IMS sales activity was notable for its broad-based nature, with no single client driving the performance. Approximately two-thirds of our sales events were tied to client expansion, increasing our wallet share. Additionally, two-thirds of the events came from alternative managers. This level of diversification and momentum across client types, both new and existing, reinforces our conviction in the durability of our growth strategy. We also continue to engage with large well-known alternative asset managers who are new to exploring outsourcing fund administration. We believe we are well-positioned in these processes given our best-in-class capabilities, track record of execution, and client reference ability. Due to the size and complexity of these opportunities, the contracting process tends to be longer.

And we expect to be able to provide more clarity on the nature of these opportunities in our pipeline in early 2026. Switching units, sales activity in our asset management business was highlighted by the single largest mandate win in our institutional segment to date. A multibillion-dollar fixed income assignment for a state government client. We believe this win reflects the early impact of Michael Lane and the entire team's evolved approach, introduced to this audience last month. We are delivering targeted solutions in areas where SEI has deep expertise while complementing our established OCIO offering.

■ To be done ■
Reproduce the sales commentary word for word, starting with "IMS sales activity" and going on through "to be longer.".

■ Source material ■

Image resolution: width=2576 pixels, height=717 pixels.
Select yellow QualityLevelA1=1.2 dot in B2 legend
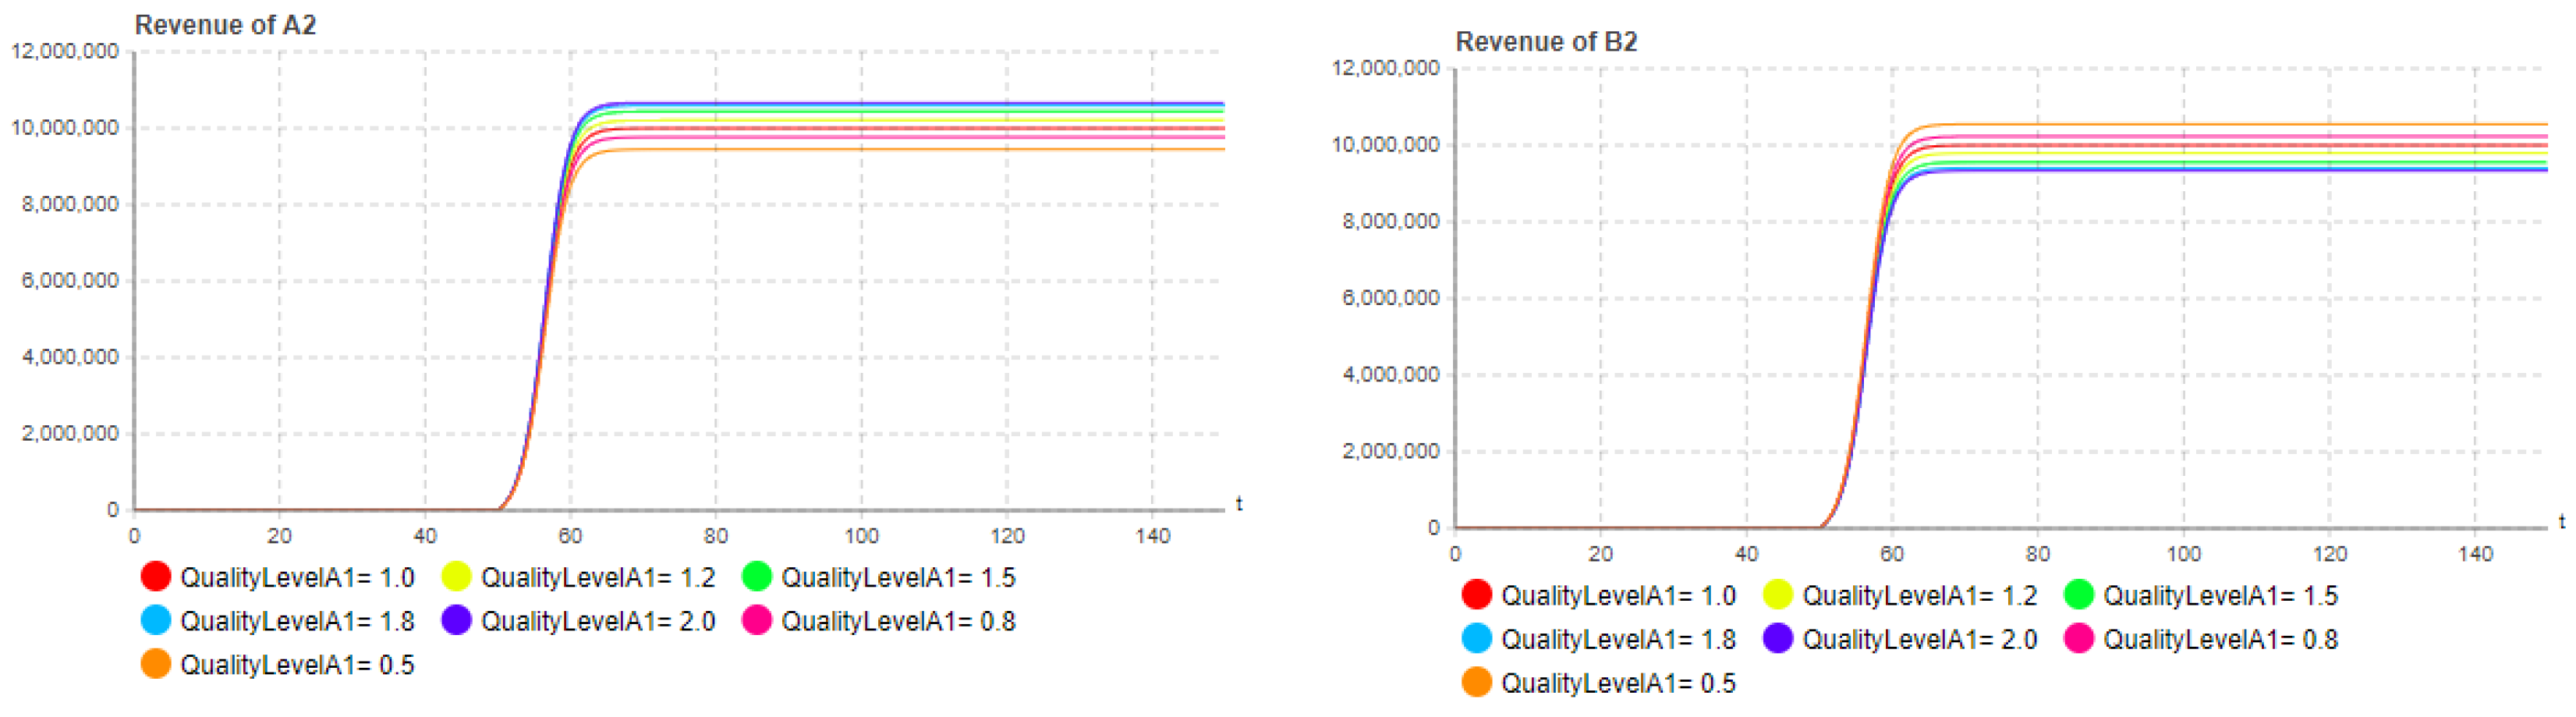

■ Response to the exercise ■
IMS sales activity was notable for its broad-based nature, with no single client driving the performance. Approximately two-thirds of our sales events were tied to client expansion, increasing our wallet share. Additionally, two-thirds of the events came from alternative managers. This level of diversification and momentum across client types, both new and existing, reinforces our conviction in the durability of our growth strategy. We also continue to engage with large well-known alternative asset managers who are new to exploring outsourcing fund administration. We believe we are well-positioned in these processes given our best-in-class capabilities, track record of execution, and client reference ability. Due to the size and complexity of these opportunities, the contracting process tends to be longer.